**YOUR INSTRUCTIONS**
Where a line below carries the word "Brandon", include it in the count, then give the count alone.

Stored items from a collection:
--------------------------------
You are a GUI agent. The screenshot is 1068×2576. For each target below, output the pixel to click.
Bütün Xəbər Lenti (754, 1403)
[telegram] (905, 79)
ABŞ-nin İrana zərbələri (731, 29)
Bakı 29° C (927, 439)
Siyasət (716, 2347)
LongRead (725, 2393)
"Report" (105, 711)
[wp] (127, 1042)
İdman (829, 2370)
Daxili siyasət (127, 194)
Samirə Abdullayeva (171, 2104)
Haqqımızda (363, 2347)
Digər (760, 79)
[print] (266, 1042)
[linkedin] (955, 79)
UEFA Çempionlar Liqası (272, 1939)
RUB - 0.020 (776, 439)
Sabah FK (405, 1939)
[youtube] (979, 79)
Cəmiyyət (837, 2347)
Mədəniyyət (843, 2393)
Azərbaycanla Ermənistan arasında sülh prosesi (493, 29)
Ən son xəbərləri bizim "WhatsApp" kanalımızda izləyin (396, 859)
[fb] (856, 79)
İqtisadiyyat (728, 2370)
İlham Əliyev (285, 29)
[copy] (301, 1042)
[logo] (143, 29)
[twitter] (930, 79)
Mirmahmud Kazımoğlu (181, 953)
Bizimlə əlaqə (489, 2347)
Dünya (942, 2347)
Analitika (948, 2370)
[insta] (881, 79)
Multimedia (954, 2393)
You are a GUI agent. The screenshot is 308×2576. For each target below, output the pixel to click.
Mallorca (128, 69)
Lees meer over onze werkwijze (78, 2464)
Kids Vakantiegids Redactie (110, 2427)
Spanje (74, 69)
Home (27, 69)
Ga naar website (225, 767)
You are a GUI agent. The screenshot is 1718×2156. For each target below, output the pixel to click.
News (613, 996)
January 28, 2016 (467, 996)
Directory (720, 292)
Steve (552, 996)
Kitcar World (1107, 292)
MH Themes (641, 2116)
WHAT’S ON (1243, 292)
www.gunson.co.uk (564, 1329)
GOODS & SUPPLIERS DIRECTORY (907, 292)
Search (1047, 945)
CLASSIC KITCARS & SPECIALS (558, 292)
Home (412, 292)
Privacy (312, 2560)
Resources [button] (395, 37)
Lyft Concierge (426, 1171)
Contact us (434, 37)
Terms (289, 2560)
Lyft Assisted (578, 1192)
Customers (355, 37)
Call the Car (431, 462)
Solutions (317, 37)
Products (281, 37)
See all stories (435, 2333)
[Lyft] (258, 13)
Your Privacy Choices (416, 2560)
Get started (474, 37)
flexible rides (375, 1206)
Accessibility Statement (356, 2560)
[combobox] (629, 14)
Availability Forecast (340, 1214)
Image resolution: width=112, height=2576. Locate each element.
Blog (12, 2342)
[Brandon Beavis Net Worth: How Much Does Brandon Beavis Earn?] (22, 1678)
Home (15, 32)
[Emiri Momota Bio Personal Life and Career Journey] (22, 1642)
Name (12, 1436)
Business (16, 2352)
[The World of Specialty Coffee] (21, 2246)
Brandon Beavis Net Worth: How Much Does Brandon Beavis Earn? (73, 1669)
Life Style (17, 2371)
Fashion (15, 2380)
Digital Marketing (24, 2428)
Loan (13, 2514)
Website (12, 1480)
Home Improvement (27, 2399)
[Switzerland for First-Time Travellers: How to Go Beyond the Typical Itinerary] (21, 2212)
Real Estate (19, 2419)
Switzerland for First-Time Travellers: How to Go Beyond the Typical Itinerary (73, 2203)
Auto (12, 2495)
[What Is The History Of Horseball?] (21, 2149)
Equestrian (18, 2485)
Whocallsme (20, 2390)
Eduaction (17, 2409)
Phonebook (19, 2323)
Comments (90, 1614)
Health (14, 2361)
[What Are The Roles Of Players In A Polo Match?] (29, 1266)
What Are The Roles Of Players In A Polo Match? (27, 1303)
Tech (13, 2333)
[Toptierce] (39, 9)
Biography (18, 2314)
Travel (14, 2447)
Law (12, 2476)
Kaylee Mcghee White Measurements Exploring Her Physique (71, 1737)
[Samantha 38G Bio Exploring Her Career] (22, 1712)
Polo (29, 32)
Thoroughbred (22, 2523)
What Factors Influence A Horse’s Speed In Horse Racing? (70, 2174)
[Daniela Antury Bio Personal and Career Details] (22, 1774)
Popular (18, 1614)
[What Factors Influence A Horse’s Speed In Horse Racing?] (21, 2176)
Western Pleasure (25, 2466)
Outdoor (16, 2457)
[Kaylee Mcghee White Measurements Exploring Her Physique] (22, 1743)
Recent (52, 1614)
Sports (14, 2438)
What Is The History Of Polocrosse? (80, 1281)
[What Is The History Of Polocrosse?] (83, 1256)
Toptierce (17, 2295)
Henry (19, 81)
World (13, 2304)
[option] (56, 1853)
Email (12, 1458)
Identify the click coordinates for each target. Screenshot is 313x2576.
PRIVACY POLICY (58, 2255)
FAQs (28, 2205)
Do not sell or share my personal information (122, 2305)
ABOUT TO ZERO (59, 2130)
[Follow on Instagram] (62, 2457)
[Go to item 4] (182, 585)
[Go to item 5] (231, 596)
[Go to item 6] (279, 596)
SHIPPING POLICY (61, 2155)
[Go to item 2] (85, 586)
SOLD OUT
--------------------------------
**RESPONSE AREA**
2